Problem — Where a line of the entries holds the string "width", copy that line.

* * * *

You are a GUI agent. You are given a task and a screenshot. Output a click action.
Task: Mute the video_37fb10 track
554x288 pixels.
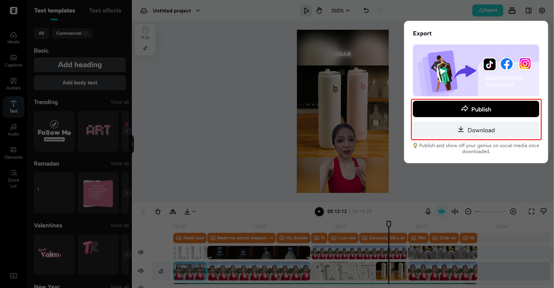(x=141, y=270)
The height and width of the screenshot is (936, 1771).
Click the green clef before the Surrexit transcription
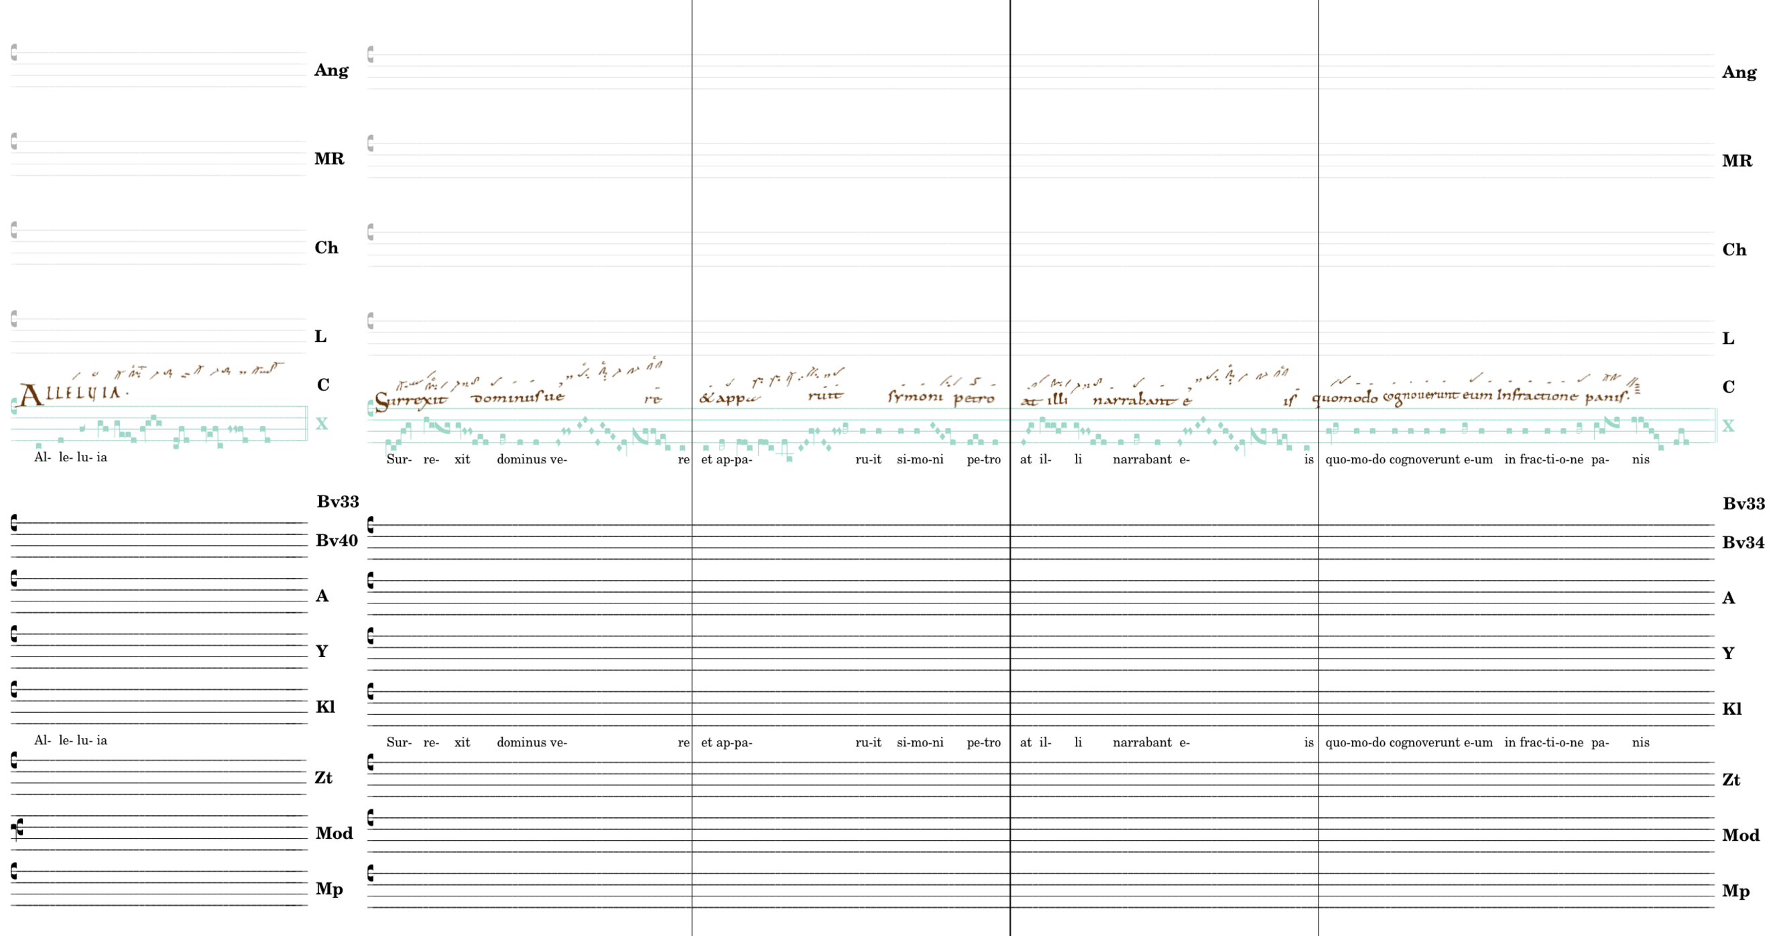coord(371,409)
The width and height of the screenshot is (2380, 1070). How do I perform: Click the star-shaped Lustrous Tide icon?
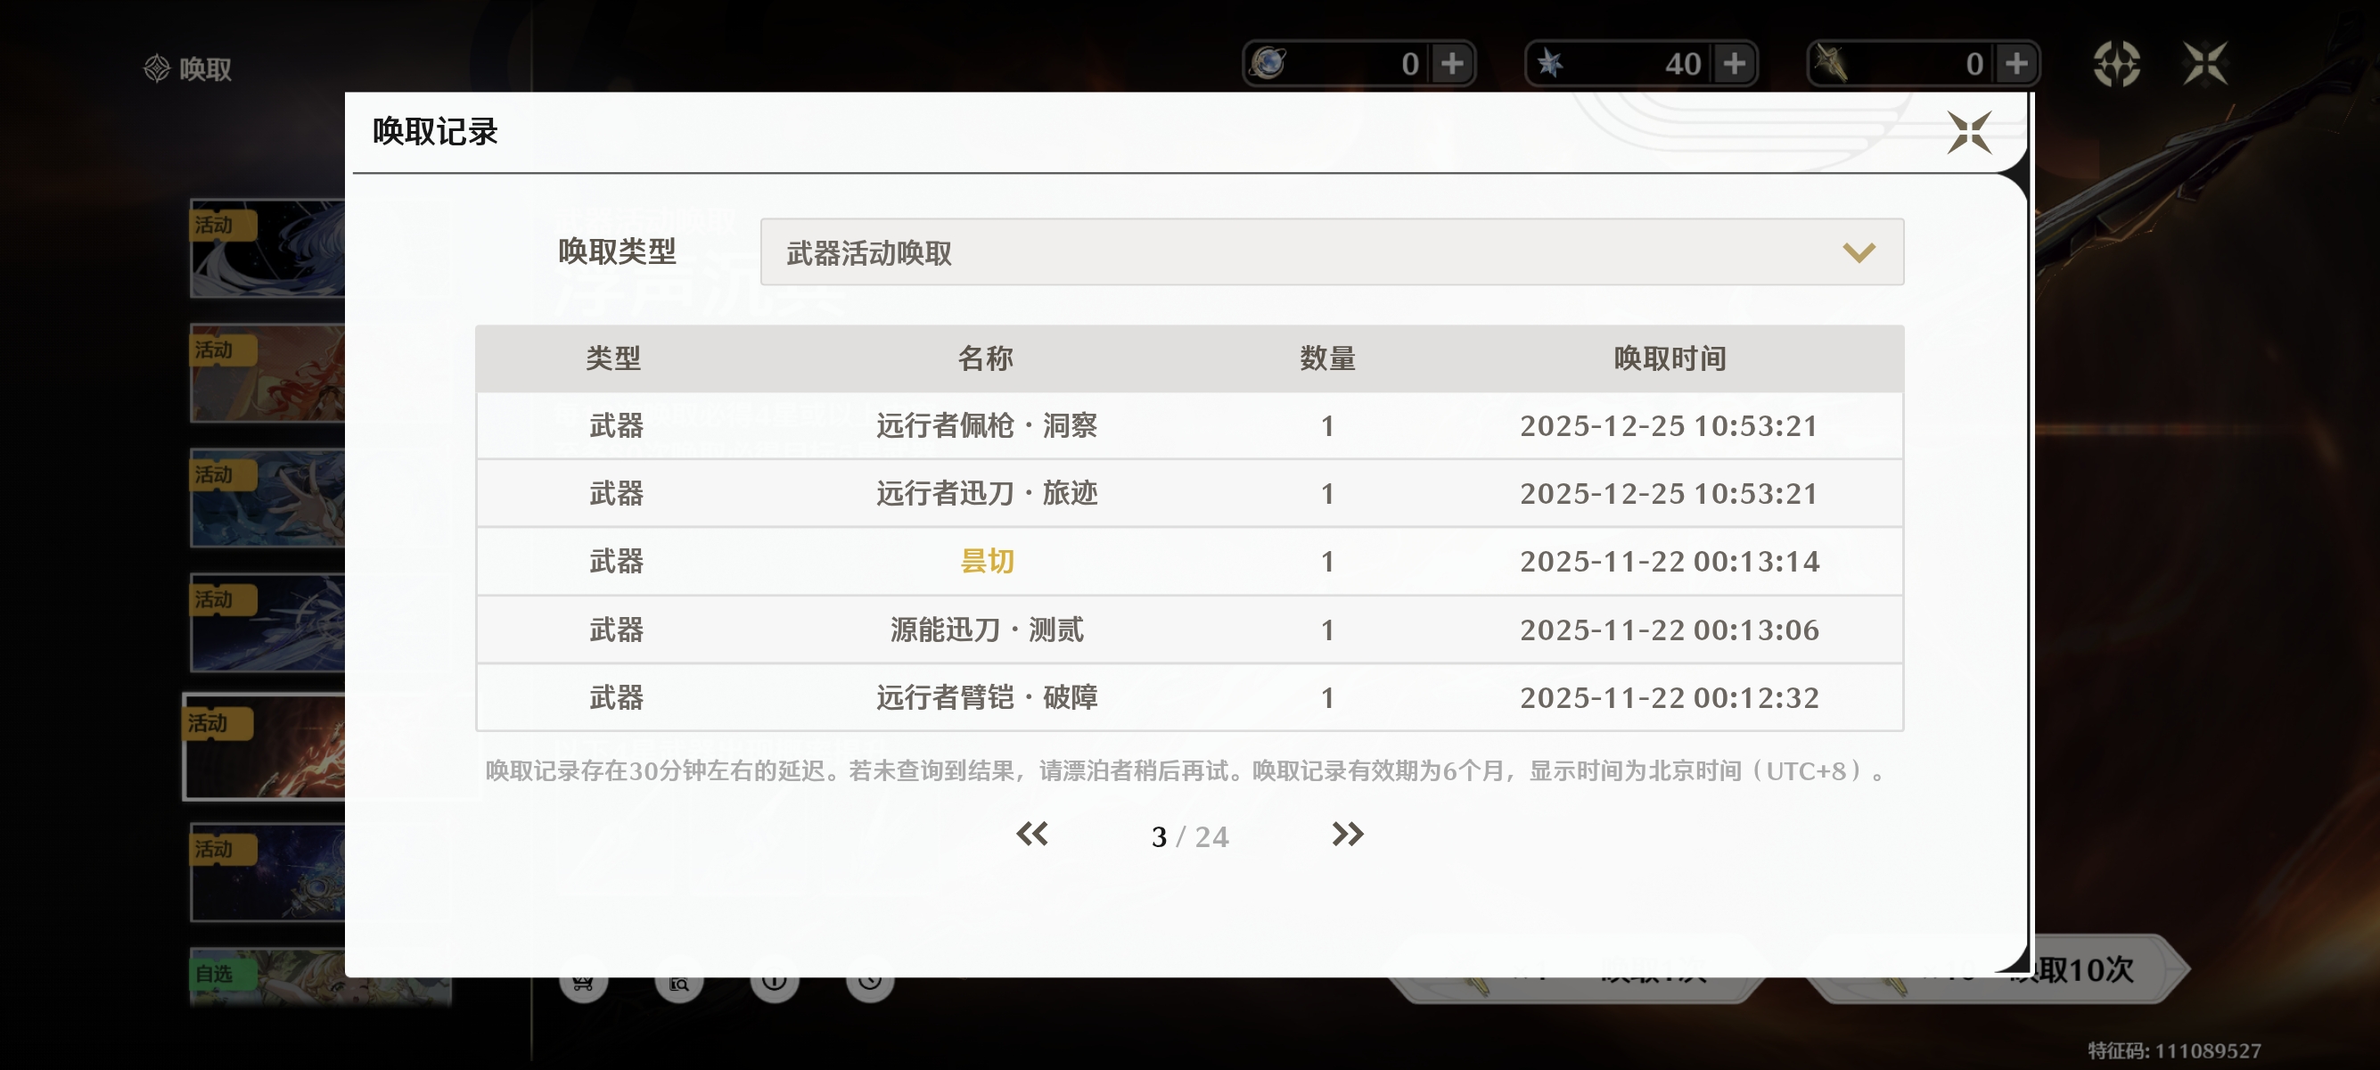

* * * *

Expected answer —
The height and width of the screenshot is (936, 1771).
The width and height of the screenshot is (2380, 1070). How do I perform: Click the star-shaped Lustrous Tide icon?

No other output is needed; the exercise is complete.